Different parameter values for fit with ROOT and Roofit

Emanuele94 · December 6, 2020, 4:29pm

Good evening everyone,
I performed the fit of a histogram with both ROOT and RooFit.
The function I am analyzing is the Voigt (i.e. the convolution of Gaussian and Breit-Wigner).
I noticed that with the two methods the parameters I declare are different:

With ROOT, I have the normalization, the sigma of the Gaussian, the range of the Breit-Wigner and the average value;
With RooFit, on the other hand, the mean value of the BW (which must be normalized to zero, from what I have seen), the mean value of the Gaussian, the sigma and the gamma.

The result of the first average is:

Mean = 493,598 (13)

while that of the second is:

Mean = 493.649 (209)

that is an error 10 times more important than the first.
Although the choice of bins and the integration interval are the same, it would seem that one of the two modes allows the assignment of a more precise average value.
I would like to know if it is due to the two different ways in which parameters are assigned.
Thanks in advance.

moneta · December 8, 2020, 10:35am

Hi,

I guess you are doing for both a binned likelihood fit. The observed difference is in the difference in the way the likelihood is computed in the two cases and a difference results from the fact that the approximation of using the bin center is used. In case of RooFit one observed a larger bias due to the bin centers and is reported in https://sft.its.cern.ch/jira/browse/ROOT-3874
This problem is actually solved when using the new class, RooBinSamplingPdf

Lorenzo

Emanuele94 · December 8, 2020, 2:45pm

Thanks @moneta for the answer.
I read the documentation and tried to use the construct “IntegrateBins”:

#include <RooCmdArg.h>
...

 signal.fitTo(dh, IntegrateBins(0.));
 signal.plotOn(frame,DrawOption("L"));
 frame->Draw();

...

The error message that appears to me is:

 error: use of undeclared identifier 'IntegrateBins'

Could it be due to the ROOT version I use?
I use v6.22

moneta · December 8, 2020, 2:47pm

Yes, you would need to use ROOT master for this.

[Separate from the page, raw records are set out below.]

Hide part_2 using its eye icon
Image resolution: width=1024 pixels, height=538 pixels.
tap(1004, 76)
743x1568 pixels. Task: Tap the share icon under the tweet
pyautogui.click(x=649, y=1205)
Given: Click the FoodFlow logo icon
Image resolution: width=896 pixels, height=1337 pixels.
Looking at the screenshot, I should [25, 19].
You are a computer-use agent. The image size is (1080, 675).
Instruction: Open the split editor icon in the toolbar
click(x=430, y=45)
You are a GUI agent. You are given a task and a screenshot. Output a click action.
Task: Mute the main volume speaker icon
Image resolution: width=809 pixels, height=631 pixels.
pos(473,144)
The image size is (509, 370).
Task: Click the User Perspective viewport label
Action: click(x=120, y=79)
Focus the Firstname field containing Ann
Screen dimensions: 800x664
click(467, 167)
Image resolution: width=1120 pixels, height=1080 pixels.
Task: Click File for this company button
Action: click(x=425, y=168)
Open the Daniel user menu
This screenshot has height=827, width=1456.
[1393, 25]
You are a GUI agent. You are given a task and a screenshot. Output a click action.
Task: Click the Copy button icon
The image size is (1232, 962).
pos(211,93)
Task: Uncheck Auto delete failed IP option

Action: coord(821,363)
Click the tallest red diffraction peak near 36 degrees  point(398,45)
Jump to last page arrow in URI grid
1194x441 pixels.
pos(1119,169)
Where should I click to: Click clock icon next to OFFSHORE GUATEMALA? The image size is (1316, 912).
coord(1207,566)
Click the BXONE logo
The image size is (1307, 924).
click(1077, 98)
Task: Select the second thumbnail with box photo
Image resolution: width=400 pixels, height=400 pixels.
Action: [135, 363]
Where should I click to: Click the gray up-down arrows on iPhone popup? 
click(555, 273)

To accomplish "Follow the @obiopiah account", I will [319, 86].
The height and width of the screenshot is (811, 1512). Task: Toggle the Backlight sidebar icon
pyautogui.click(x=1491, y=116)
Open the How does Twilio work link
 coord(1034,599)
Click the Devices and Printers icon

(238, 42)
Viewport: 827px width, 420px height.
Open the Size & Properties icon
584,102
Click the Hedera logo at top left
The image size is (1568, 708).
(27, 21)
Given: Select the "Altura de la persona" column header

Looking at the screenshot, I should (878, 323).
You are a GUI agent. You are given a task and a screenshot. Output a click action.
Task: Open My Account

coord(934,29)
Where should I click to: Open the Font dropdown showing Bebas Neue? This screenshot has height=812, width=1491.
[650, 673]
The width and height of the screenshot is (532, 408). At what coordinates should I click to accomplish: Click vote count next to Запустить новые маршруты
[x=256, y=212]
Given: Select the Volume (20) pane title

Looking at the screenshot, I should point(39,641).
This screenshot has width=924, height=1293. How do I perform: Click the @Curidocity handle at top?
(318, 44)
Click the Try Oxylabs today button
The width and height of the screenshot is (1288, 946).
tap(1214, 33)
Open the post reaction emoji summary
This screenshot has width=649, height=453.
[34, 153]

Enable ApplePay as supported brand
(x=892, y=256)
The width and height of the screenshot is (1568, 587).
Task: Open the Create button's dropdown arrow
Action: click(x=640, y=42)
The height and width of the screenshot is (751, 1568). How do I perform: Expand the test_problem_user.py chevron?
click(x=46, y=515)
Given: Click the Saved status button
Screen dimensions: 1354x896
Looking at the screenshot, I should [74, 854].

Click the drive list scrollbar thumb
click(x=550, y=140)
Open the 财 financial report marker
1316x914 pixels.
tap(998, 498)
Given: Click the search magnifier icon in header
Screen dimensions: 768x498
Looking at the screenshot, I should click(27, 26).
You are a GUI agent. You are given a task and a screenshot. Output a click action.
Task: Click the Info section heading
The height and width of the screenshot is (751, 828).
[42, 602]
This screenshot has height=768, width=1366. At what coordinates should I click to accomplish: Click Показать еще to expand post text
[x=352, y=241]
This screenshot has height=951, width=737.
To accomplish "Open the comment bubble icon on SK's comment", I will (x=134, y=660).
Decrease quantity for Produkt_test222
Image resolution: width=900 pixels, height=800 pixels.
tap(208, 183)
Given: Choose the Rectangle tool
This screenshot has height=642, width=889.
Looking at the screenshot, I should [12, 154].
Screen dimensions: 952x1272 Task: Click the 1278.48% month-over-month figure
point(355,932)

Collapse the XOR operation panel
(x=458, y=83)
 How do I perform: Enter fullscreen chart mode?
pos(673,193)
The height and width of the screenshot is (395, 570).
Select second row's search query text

It is a new functionality introduced only one month ago.

Emanuele94 · December 8, 2020, 3:11pm

Excuse @moneta the pedantry but can you confirm that the version I have to download is the one released on December 1st 2020 on the site -> Release 6.22 / 06?

moneta · December 8, 2020, 3:35pm

I am sorry, IntegrateBins is not available in 6.22, but in 6.23. You will have to build it from source.
But is this really needed for you ? Increasing the number of bins, if you can, can also help

Lorenzo

Emanuele94 · December 8, 2020, 3:43pm

Sorry @moneta ,
from the report you attached it says that you can use “RooBinSampling” in two ways: one of them is with the simple IntegrateBin (Double_t precision).
From what I understand even using RooBinSampling directly I need an updated ROOT version (if I’m not mistaken, v6.24 - so says the topic you posted to me).
In any case, therefore, I have to update ROOT if I want to solve the problem and be sure that the fit parameters give me reliable values in output.
Now are you telling me that by increasing the binning, the results improve?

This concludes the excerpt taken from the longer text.